This section documents the process of reconstructing and analyzing wealth indexes for a forthcoming study focusing on rural populations in Madagascar. Wealth indexes, particularly the wealth index factor scores, are critical for assessing household living standards and analyzing inequalities.
The wealth index, provided in DHS, is constructed using principal components analysis on household characteristics such as asset ownership, housing materials, and access to water and sanitation facilities. We want a centile classification specific to rural households.
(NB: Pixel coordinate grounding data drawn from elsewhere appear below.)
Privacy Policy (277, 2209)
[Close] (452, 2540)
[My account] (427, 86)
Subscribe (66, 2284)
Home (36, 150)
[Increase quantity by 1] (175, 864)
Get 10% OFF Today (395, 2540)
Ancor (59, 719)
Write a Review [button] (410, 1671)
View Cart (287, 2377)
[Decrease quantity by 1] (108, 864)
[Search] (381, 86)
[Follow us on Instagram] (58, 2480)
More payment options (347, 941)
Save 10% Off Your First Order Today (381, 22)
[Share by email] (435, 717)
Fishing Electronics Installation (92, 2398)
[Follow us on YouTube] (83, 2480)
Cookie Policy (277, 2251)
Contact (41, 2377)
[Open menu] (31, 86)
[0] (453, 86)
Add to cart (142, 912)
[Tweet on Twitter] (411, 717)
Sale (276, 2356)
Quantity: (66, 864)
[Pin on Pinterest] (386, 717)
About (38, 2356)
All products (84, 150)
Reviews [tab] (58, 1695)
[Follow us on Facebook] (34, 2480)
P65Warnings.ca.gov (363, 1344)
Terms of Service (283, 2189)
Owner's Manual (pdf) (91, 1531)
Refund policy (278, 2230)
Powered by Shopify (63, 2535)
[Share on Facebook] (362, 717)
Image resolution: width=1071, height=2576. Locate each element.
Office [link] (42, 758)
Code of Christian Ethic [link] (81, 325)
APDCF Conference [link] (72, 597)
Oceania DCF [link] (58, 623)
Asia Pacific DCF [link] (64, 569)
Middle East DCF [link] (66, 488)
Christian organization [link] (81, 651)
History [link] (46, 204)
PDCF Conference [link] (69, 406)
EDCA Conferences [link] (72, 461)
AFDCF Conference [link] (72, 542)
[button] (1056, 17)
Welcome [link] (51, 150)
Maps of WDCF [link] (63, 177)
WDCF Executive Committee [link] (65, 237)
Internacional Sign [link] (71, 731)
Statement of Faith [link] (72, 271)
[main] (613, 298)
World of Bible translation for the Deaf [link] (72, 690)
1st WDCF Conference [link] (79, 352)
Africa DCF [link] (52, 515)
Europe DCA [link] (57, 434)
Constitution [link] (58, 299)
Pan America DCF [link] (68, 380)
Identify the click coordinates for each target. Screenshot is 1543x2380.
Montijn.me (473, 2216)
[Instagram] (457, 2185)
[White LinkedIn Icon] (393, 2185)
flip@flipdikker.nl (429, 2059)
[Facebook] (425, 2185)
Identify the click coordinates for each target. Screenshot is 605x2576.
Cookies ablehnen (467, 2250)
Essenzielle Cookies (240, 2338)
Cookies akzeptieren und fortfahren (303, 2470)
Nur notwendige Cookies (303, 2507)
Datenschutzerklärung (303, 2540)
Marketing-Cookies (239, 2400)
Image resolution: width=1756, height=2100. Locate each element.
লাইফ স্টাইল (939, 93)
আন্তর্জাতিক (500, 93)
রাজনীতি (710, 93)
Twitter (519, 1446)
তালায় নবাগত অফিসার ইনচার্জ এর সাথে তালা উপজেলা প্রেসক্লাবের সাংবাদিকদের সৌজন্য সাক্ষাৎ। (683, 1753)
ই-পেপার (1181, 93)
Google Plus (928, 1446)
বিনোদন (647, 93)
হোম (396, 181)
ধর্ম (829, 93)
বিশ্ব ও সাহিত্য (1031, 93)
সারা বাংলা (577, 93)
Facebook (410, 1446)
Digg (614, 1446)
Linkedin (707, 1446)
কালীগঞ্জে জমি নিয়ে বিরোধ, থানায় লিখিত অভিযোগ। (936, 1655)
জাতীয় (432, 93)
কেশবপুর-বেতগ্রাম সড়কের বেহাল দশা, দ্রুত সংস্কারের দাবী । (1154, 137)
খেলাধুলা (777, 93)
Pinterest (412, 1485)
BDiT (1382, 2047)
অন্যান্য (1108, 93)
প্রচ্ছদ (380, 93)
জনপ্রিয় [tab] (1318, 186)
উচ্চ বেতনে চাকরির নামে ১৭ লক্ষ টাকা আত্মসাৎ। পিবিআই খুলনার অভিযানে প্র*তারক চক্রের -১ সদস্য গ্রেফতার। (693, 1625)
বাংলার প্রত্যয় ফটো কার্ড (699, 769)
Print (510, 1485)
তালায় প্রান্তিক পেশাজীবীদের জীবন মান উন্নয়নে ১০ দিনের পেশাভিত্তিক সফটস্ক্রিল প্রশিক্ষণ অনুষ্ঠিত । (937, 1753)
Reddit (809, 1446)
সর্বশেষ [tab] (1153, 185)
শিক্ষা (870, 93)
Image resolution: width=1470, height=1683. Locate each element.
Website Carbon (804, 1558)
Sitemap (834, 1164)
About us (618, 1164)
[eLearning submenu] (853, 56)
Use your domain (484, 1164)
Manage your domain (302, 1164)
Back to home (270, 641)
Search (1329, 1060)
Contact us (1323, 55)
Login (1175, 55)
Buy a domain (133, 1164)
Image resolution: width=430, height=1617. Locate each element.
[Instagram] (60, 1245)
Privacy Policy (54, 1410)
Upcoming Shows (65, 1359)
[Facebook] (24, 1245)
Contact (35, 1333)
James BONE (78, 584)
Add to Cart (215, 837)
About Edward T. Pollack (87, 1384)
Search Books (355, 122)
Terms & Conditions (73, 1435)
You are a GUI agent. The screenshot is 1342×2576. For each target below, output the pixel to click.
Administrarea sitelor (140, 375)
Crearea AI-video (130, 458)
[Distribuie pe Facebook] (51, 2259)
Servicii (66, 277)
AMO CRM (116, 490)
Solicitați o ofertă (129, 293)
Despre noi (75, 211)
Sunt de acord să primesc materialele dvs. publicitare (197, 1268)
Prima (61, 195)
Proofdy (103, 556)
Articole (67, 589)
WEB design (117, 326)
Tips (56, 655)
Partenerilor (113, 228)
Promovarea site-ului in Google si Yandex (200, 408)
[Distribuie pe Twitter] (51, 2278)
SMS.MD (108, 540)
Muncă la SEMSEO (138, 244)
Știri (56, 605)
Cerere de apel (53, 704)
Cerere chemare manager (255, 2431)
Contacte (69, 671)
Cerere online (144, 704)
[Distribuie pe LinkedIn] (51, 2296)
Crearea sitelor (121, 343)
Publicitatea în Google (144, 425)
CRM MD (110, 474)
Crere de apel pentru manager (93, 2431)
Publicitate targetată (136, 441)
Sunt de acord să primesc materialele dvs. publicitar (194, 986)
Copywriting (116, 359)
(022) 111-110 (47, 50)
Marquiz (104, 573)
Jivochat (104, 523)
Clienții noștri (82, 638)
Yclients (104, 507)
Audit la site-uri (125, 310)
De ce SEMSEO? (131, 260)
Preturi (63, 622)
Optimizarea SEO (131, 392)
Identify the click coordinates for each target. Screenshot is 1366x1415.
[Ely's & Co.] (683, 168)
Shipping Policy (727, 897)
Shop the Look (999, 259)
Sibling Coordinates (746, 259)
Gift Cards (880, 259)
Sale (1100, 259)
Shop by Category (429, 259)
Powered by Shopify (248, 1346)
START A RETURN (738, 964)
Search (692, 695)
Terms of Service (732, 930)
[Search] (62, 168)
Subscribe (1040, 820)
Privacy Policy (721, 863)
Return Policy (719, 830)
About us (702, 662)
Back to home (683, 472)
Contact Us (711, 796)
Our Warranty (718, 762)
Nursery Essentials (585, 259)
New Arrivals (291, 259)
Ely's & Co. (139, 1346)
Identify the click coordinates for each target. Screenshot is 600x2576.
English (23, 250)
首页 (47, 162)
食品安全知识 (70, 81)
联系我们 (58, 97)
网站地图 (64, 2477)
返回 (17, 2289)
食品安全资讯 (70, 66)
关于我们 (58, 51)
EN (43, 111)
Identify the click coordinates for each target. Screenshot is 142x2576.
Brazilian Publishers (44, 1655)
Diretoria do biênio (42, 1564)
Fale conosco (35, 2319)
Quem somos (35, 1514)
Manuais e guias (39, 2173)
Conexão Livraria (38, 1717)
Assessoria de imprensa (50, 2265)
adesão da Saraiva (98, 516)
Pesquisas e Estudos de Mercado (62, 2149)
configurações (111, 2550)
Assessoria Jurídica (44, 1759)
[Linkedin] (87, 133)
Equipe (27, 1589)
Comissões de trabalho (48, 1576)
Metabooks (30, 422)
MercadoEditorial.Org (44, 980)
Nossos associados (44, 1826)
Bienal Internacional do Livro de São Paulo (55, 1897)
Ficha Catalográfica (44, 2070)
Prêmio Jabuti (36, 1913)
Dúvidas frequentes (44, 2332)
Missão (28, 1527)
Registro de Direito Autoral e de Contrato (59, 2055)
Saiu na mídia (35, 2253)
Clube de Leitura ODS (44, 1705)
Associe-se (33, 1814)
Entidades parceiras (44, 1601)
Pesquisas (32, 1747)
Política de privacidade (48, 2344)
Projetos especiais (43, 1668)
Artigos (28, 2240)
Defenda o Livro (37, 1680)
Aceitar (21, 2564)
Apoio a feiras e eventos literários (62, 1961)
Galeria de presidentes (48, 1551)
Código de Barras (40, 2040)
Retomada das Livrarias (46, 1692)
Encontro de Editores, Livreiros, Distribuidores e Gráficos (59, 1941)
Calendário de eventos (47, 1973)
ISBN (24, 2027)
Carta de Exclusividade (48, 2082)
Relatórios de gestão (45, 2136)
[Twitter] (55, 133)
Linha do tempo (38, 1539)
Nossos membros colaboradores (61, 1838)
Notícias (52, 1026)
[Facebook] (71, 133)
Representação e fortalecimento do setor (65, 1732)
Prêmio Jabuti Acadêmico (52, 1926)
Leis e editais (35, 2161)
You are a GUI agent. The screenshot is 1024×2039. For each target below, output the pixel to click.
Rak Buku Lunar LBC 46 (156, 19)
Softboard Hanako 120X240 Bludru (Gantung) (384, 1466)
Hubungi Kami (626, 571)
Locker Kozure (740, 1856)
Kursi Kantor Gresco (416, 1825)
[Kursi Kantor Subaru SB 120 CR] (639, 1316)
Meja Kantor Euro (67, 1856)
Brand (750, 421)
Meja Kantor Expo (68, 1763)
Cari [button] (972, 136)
5.1 Verification that rural wealth centiles can be derived from existing DHS data
We first check whether the centile classification of households is consistent between the national wealth score (hv271) and the rural-specific wealth score (hv271a). The comparison is done for rural households in the 2021 DHS. Both indices are transformed into centiles, and we examine their agreement through simple proportions, correlation, and a scatterplot.
cor.test(hh21_rur$c_hv271, hh21_rur$c_hv271a,method ="spearman", use ="complete.obs")
Spearman's rank correlation rho
data: hh21_rur$c_hv271 and hh21_rur$c_hv271a
S = 47437, p-value < 2.2e-16
alternative hypothesis: true rho is not equal to 0
sample estimates:
rho
0.9999999
Code
# Scatterplot with both axesggplot(hh21_rur, aes(x = c_hv271, y = c_hv271a)) +geom_point(alpha =0.3) +geom_smooth(method ="lm", se =FALSE, linewidth =0.3, color ="blue") +labs(title ="Rural households (2021): hv271 vs hv271a centiles",x ="Centiles from hv271 (national wealth score)",y ="Centiles from hv271a (rural wealth score)" )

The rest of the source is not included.